Earlier in March, Amanda Tosoff described as an exceptionally talented pianist, bandleader and composer and an artist to watch, launched her debut CD at the Music Gallery as part of the TD Discovery Series Special Projects initiative.
Tosoff’s latest release, Words, according to promo material, takes an adventurous leap beyond the confines of conventional jazz, offering hints of pop, classical, art song, folk and jazz. On Words, Tosoff takes lyrics and poetry from award-winning Canadian poets such as Tim Bowling, Laura Lush and Carole Langille, along with the poem, Daffodils, by William Wordsworth, and frames them within her own original compositions. Vocals on Words are provided by Felicity Williams who will appear with Viswanathan AVATAAAR’s musical team.
Meanwhile, in the field of Canadian Non-fiction literature “Stalin’s Daughter” (Svetlana Iosifovna Stalin) by Rosemary Sullivan captured the 2016 $25,000 RBC Charles Taylor prize earlier this month. Sullivan has been in winners’ row for her work many times in the past and with the awarding of the 2016 Royal Bank Charles Taylor Prize for literary non-fiction, it’s one more feather in her hat.“It’s amazing. It was totally unexpected and wonderful,” she remarked immediately after being declared winner of the $25,000 prize in downtown Toronto last week Monday.

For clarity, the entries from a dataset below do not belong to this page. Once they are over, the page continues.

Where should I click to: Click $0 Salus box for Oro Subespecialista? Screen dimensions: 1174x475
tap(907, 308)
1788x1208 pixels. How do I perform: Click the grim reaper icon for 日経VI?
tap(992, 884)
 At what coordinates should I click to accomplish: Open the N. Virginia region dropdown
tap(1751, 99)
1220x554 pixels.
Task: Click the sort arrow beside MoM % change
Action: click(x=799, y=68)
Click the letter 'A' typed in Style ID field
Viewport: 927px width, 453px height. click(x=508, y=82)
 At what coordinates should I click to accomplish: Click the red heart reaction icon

“As you know as a writer you don’t set out to win a prize. You set out to tell a story. If you are lucky as I have been, this extraordinary sequence of things happen. You can’t know what the life of a book will be. Once you sit at your computer or your typewriter you don’t know how the story will evolve.”
Sullivan discovered that Svetlana felt that the only man who had been loyal to her in her lifetime was Rajesh Singh. They met in a hospital where they were both recuperating in 1963 and she found him giving her the monochrome quality of Soviet life. Svetlana found Singh ‘wonderful’. They talked about Gandhi, they talked about various religions. Slowly, she fell in love with him but he was ill. At one point she asked permission from the politburo to marry him because she felt if he could go back to India, he could get better but she was refused permission. Josef Stalin, her father had instituted a law in 1937 saying that Soviet citizens shouldn’t marry foreigners. She was very upset and then by ’66 Rajesh Singh died. To honour his wish of having his ashes spread in the Ganges, Svetlana sought and obtained permission. She went to India and fell in love with India. It was the first country she had ever visited outside Soviet Union and wanted to stay and was refused permission. That’s when she defected to the United States.
The other finalists short listed for the prize were “Dispatches from the Front – Matthew Halton, Canada’s voice at war” by David Halton; Ian Brown, a previous winner of Toronto. His entry is “Sixty: The Beginning of the End, or the End of the Beginning?” published by Random House Canada; Camilla Gibb for “This Is Happy”, published by Doubleday Canada; and Wab Kinew – “The Reason You Walk”, published by Viking Canada.